Google Is Bringing AI to the Edge for Everyone in 2019

The 2019 Google I/O developer conference brought a wave of artificial intelligence announcement as the company touted a shift toward edge-based AI, and a new focus on improved privacy.

Chris Wiltz

May 7, 2019

8 Min Read
Google Is Bringing AI to the Edge for Everyone in 2019

At I/O 2019, Google's CEO Sundai Pichai unvieled new AI technologies and discussed the company's commitment to maintaining privacy with AI. (Image source: Google)

Last year, when Google debuted Duplex, its AI assistant capable of making voice calls on behalf of users, it turned a lot of heads and stirred its fair share of controversy. What it also did was make a firm statement that the search giant had big plans for artificial intelligence and the role it can play in users' daily lives.

This year, at its 2019 I/O developer conference, Google doubled (even tripled) down on its AI ambitions with a slew of announcements aimed at making AI more accessible, more powerful, and more respecting of users' privacy. It's a company-wide effort that Google CEO Sundar Pichai called “AI for Everyone.”

Is Google an Edge Company Now?

If there is one major overall takeaway from the various product and services announcements at I/O 2019, it's that Google is all about edge computing now. That's right, one of the biggest names in cloud computing is making a heavy investment into bringing artificial intelligence and machine learning to the edge.

Traditionally, hardware limitations have made this too prohibitive. But, during the conference's opening keynote, Pichai told the I/O 2019 audience that Google has been able to take its deep learning models, which were previously up to 100GB in size, and scale them down to 0.5GB.

“What if we could bring the AI that powers [Google] Assistant right onto your phone?” Scott Huffman, VP of Engineering for Google Assistant, asked the audience. He said that Google wants to bring Assistant to the edge in such a manner that will “make tapping on your phone seem slow by comparison.”

The next-generation Google Assistant will run on-device rather than via the cloud. Huffman explained that this will allow Assistant to process requests in real time and deliver answers up to 10 times faster. In a live demonstration, Google Assistant was able to quickly multitask through a series of apps (such as maps, Lyft, and text messaging) all with a series of voice commands, and without the need to utter “Hey Google” for each respective command.

━━━

_Directions_
Reproduce the full text of the article on Google bringing AI to the edge, with every word and line unchanged.

Saved entries

━━━

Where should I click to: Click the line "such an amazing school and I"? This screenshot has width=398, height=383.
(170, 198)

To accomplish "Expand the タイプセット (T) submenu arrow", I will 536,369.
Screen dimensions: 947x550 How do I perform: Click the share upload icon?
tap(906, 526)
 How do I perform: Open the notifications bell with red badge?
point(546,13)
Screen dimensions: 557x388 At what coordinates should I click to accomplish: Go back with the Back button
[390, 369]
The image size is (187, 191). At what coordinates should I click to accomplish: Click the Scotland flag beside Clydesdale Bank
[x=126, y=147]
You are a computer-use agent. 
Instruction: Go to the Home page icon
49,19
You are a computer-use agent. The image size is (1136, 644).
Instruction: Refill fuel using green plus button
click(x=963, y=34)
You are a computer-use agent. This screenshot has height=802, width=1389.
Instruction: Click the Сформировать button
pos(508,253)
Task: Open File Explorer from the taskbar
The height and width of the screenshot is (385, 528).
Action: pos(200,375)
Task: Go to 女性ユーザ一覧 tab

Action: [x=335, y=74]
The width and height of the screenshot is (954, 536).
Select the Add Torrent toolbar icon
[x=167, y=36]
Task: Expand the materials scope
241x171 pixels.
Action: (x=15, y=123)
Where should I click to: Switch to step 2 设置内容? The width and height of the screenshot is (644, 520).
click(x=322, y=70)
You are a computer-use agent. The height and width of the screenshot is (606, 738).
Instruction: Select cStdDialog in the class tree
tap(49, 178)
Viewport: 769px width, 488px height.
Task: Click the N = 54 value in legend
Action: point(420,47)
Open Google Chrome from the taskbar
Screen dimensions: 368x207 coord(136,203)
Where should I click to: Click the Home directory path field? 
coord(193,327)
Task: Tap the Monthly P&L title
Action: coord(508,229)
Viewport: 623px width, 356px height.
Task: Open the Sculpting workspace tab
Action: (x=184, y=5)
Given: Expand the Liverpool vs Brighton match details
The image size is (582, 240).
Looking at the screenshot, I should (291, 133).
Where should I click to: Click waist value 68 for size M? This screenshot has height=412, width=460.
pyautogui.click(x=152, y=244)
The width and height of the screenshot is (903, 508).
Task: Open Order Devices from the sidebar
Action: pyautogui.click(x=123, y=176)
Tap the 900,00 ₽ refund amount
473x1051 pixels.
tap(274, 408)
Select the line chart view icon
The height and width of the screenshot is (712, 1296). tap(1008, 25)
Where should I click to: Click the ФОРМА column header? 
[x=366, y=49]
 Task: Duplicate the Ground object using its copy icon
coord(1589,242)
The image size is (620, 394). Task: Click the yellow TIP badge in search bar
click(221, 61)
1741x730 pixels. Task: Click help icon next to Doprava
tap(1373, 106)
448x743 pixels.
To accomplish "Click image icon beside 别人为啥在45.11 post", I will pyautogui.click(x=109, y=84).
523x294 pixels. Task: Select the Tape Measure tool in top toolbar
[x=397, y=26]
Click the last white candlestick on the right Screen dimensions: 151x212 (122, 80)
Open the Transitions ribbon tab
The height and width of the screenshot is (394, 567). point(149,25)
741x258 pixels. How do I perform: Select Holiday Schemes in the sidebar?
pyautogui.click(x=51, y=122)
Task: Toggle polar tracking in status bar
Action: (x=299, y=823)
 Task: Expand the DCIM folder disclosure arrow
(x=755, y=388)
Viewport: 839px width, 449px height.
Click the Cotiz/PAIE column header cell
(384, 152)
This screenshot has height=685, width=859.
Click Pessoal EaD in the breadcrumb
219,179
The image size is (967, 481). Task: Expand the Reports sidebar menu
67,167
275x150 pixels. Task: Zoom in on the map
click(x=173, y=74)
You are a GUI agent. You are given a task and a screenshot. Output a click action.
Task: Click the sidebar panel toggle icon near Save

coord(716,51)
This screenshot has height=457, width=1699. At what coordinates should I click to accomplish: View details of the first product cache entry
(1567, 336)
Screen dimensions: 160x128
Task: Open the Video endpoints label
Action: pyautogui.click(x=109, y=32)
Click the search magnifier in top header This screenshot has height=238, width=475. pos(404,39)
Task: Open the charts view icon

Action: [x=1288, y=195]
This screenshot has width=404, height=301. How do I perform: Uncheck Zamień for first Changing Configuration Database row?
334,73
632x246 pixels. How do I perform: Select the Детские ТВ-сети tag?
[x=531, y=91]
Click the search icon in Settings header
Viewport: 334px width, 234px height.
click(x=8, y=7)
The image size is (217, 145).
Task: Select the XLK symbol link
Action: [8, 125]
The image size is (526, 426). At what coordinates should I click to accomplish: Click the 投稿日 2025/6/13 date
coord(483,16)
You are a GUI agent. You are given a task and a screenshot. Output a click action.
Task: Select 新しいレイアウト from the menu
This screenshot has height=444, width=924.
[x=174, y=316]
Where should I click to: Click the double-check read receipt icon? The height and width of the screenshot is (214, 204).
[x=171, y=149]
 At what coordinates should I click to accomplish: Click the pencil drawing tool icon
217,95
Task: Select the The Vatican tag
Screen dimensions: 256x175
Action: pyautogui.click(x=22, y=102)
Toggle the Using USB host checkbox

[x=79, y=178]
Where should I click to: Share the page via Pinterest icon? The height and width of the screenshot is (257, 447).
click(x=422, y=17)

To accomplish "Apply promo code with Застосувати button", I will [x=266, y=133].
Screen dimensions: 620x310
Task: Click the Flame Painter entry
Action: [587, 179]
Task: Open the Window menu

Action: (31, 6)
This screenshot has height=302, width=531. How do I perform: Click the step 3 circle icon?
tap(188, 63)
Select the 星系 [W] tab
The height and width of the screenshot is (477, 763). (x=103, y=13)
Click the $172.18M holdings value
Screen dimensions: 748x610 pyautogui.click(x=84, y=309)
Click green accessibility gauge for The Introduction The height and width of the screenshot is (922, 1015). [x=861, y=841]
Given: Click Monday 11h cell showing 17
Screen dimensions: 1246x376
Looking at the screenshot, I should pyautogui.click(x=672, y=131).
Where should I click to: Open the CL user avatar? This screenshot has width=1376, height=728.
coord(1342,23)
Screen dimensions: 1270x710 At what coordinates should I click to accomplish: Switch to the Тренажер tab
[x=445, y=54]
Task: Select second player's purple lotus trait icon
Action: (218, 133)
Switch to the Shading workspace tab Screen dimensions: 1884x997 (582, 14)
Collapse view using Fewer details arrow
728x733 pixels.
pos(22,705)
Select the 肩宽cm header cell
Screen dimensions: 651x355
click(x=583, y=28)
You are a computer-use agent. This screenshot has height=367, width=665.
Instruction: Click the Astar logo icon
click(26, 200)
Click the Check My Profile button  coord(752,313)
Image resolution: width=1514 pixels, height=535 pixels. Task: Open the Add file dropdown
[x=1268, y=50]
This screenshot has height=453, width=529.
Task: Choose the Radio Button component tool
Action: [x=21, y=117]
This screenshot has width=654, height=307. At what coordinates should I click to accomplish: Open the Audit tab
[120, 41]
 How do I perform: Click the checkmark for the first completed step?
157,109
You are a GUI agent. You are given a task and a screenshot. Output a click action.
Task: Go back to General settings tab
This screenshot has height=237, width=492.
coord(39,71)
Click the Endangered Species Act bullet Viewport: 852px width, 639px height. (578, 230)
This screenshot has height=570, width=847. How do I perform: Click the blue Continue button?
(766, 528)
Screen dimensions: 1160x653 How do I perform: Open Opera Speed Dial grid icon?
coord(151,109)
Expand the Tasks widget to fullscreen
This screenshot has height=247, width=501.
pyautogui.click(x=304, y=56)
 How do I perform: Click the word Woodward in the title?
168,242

━━━

_Final answer_
Google Is Bringing AI to the Edge for Everyone in 2019

The 2019 Google I/O developer conference brought a wave of artificial intelligence announcement as the company touted a shift toward edge-based AI, and a new focus on improved privacy.

Chris Wiltz

May 7, 2019

8 Min Read
Google Is Bringing AI to the Edge for Everyone in 2019

At I/O 2019, Google's CEO Sundai Pichai unvieled new AI technologies and discussed the company's commitment to maintaining privacy with AI. (Image source: Google)

Last year, when Google debuted Duplex, its AI assistant capable of making voice calls on behalf of users, it turned a lot of heads and stirred its fair share of controversy. What it also did was make a firm statement that the search giant had big plans for artificial intelligence and the role it can play in users' daily lives.

This year, at its 2019 I/O developer conference, Google doubled (even tripled) down on its AI ambitions with a slew of announcements aimed at making AI more accessible, more powerful, and more respecting of users' privacy. It's a company-wide effort that Google CEO Sundar Pichai called “AI for Everyone.”

Is Google an Edge Company Now?

If there is one major overall takeaway from the various product and services announcements at I/O 2019, it's that Google is all about edge computing now. That's right, one of the biggest names in cloud computing is making a heavy investment into bringing artificial intelligence and machine learning to the edge.

Traditionally, hardware limitations have made this too prohibitive. But, during the conference's opening keynote, Pichai told the I/O 2019 audience that Google has been able to take its deep learning models, which were previously up to 100GB in size, and scale them down to 0.5GB.

“What if we could bring the AI that powers [Google] Assistant right onto your phone?” Scott Huffman, VP of Engineering for Google Assistant, asked the audience. He said that Google wants to bring Assistant to the edge in such a manner that will “make tapping on your phone seem slow by comparison.”

The next-generation Google Assistant will run on-device rather than via the cloud. Huffman explained that this will allow Assistant to process requests in real time and deliver answers up to 10 times faster. In a live demonstration, Google Assistant was able to quickly multitask through a series of apps (such as maps, Lyft, and text messaging) all with a series of voice commands, and without the need to utter “Hey Google” for each respective command.